Why Kick-Ass 2 Creator Mark Millar's Rape Comments Have So Many People Angry
Over the weekend you may have noticed your comic book-loving friends or self-proclaimed geek girls were grinding their teeth or publicly denouncing comic book writer Mark Millar. Having penned Spider-Man and Fantastic Four comics as well as his own like Nemesis, The Authority, Wanted, and Kick-Ass, the Scottish writer is a big name in comics, and with more and more of his books like Nemesis and Kick-Ass 2 getting adaptations—not to mention his role as a comic consultant at Fox--he’s also becoming a force in film. Though we're hearing that Kick-Ass 2 is perfectly violent and button-pushing, that's not actually the reason that Millar is under fire this week. That comes down to a single word: rape.
Millar is very fond of using rape as a plot device in his work, including Wanted, The Authority, Nemesis and Kick-Ass 2 (more on that later). He’s faced criticism for its inclusion, and when The New Republic asked him about that he responded:
“The ultimate [act] that would be the taboo, to show how bad some villain is, was to have somebody being raped, you know. I don't really think it matters. It's the same as, like, a decapitation. It's just a horrible act to show that somebody's a bad guy.”

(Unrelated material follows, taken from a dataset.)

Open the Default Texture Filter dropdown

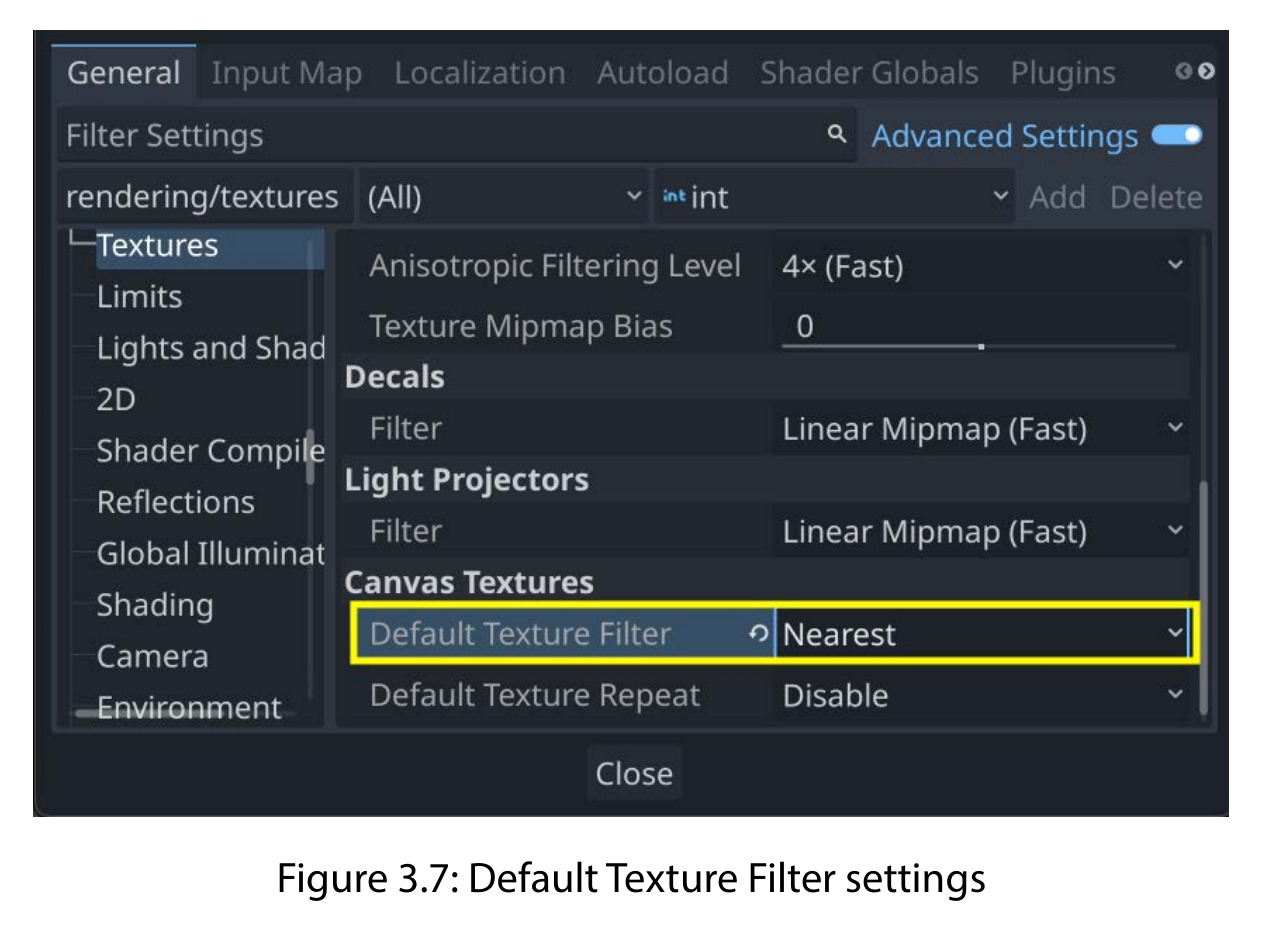pyautogui.click(x=982, y=634)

Millar has been a controversial figure in comics for years, thanks to books that are wildly violent—even for their genre—and are often considered boundary-pushing for the level of menace within them. For instance, in Nemesis, a book that basically imagines what would happen if a billionaire opted to become a villain instead of, say, Batman, his baddie kidnaps a cop’s son and daughter, impregnates the latter with the former’s sperm and then “rigs” her womb to blow if an abortion was attempted. Millar claims his outlandish violence is meant satirically, but whether that message gets across is a matter of debate on its own. Still, his comments on rape open a whole other can of worms.

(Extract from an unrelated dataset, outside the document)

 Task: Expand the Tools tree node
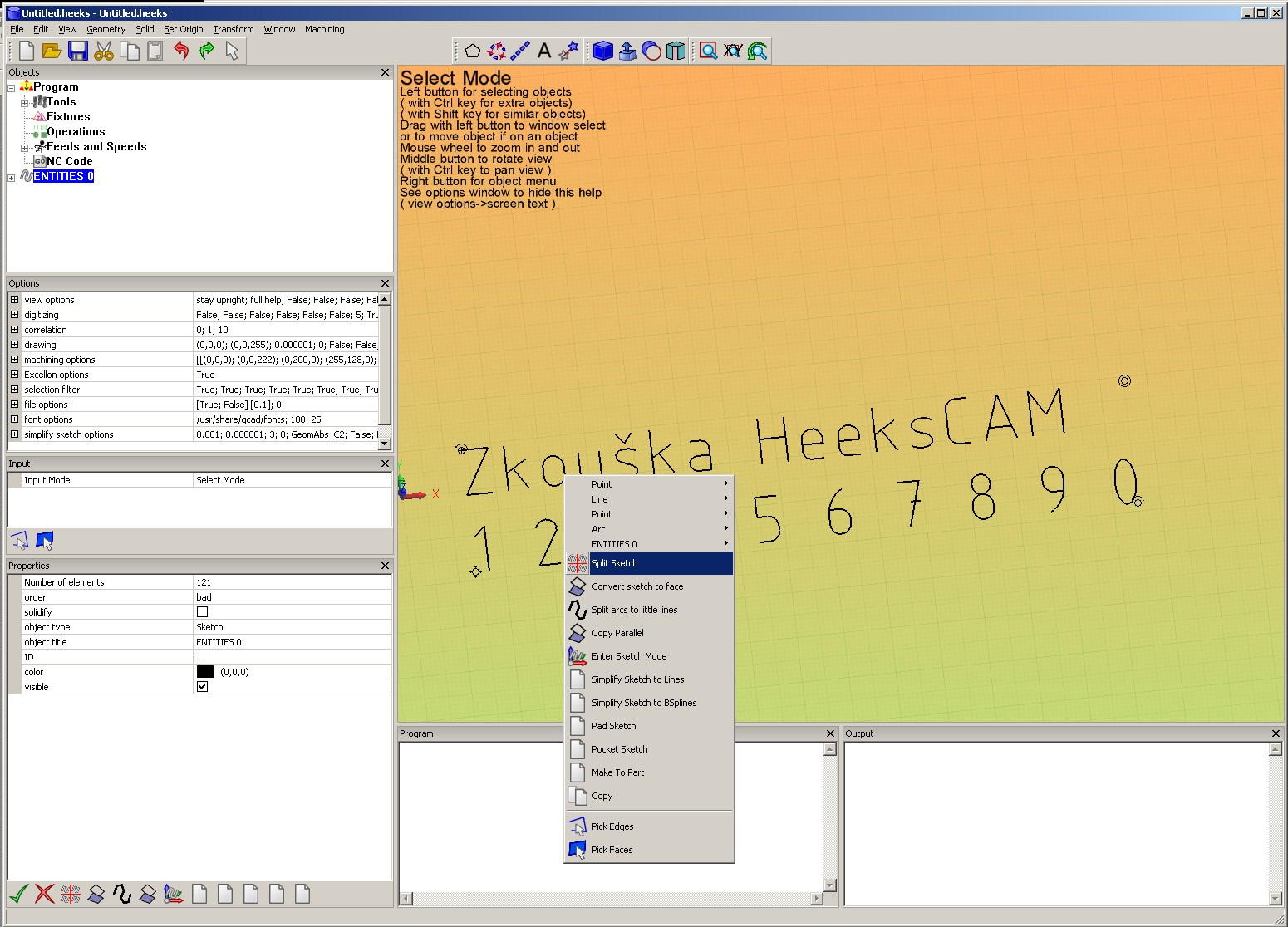pos(25,102)
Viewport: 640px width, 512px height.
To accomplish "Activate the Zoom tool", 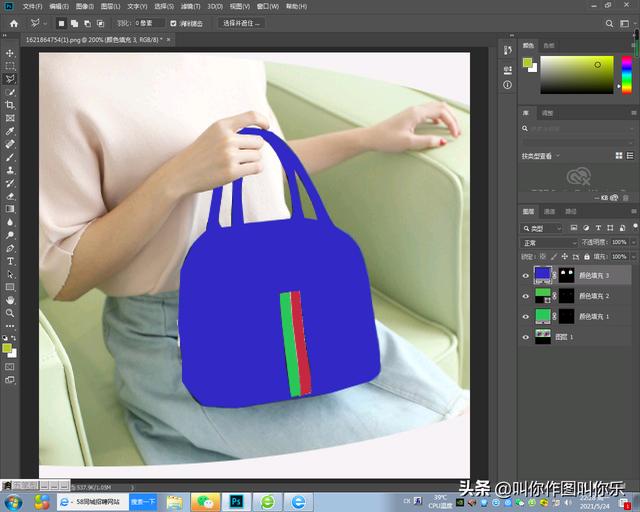I will coord(11,313).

First off, as the recent firestorm over rape jokes revealed, rape as a subject matter is far from taboo. Its inclusion in popular culture is so expected that the very suggestion an artist (be they stand-up comic or comic book writer) should be mindful about how they address it brought a relentless shit storm down on feminist blogger Lindy West.
Secondly, rape and decapitation are not the same. Both are horrible acts of violence, sure. But the latter is not one that causes people to ask, “Well, what was she wearing when she got decapitated?” There’s no victim blaming inherent in decapitation, but more to the point decapitation is not a thing that people fear in their day-to-day life the way that many women fear rape. Comparing the two so blithely just reveals how out of touch Millar is with female comic book readers, who yes, do exist.
To tackle Millar’s assertion that the difference between rape and decapitation doesn't really matter, I’ll refer to Comics Alliance’s John Hughes, “In a culture in which rape is undeniably endemic, Millar’s steadfast refusal to consider the potential ramifications of his work remains astounding, infuriating, irresponsible, and sad. In the United States, where the majority of Millar’s comics are published and sold, one in six women has experienced an attempted or completed rape, only 16% of rapes and sexual assaults are reported to the police, and only about 5% of rapists will ever spend a day in jail.” While I couldn't find hard statistics about beheadings in the US, I think it's safe to say fewer than one in six people have been decapitated.